Statistics Reported by Context-Sensitive Data Randomization

  • “Maximum number of globals contained in a single equivalence class”: The maximum number of global variables defined within the target program that are contained in a single equivalence class.
  • “Number of equivalence classes assigned masks”: The number of equivalence classes assigned a mask, this includes equivalence classes assigned the mask 0.
  • “Number of equivalence classes assigned null mask”: The total number of equiavlence classes that could not be encrypted and are assigned the mask 0.
  • “Number of equivalence classes containing global variables”: The number of equivalence classes that contain a global variable which is defined in the target program.
  • “Number of function equivalence classes”: The number of equivalence classes of functions. The functions are placed in equivalence classes such that if two functions can be called from the same callsite then they must be in the same equivalence class.
  • “Number of function equivalence classes containing external functions”: The number of function equivalence classes containing functions not defined in this module.
  • “Number of functions with mask arguments added”: The number of functions which we add arguments used to pass masks in order to handle context sensitivity.
  • “Number of global variables defined in module”: The total number of global variables at the LLVM IR level which are defined within the module being analyzed.
  • “Number of global variables defined in module which are not encrypted”: The number of global variables that are not encrypted. This could be because they are considered safe or because they need to remain unencrypted to ensure correct function.
  • “Number of heap equivalence classes”: The number of equivalence classes which are assigned a mask and have the heap flag set in the points-to graph.
  • “Number of random masks assigned to equivalence classes”: The number of non-zero, random masks assigned to equivalence classes.

Options

  • “-print-eq-classes-to=STRING”: Output every equivalence class in the program to the provided filename. This will include the mask used for each class, which classes are pointed to by each class, and every LLVM Value contained in the class. This includes a lot of information and takes a large amount of time to produce, often several hours for large programs.
  • “-data-rando-effective-mask-size=INTEGER”: Controls the effective size of the mask in bytes. Default is 8. If necessary the mask will be repeated to match the access size of the instruction. This must be a power of 2 which has the value of 8 or lower. Lower values will generally result in lower run time overhead since the mask will need to be aligned for less memory accesses. Lower values also reduce the security because a smaller mask may be easier to guess or discover.

Options available only for non-context-sensitive Data Randomization

  • “-safety-analysis=BOOL”: Controls if safety analysis should be performed to identify equivalence classes that cannot overflow the memory objects.
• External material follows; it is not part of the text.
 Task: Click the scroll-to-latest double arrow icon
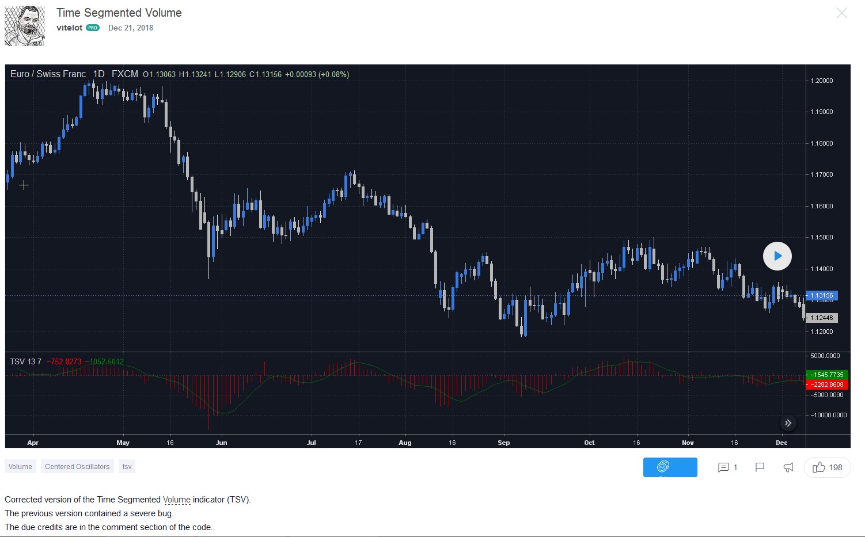(x=788, y=423)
Defaults to TRUE, enabling the safety analysis.
  • “-print-eq-class-usage-counts=STRING”: Output the number of instructions that access each equivalence class to the provided filename.

Options available only for Context-Sensitive Data Randomization

  • “-dsa-use-global-function-list=BOOL”: Controls how the pointer analysis resolves indirect callsites with partial information. Default is TRUE. Setting this option to FALSE can cause more equivalence classes to be identified, but the analysis result is not as conservative.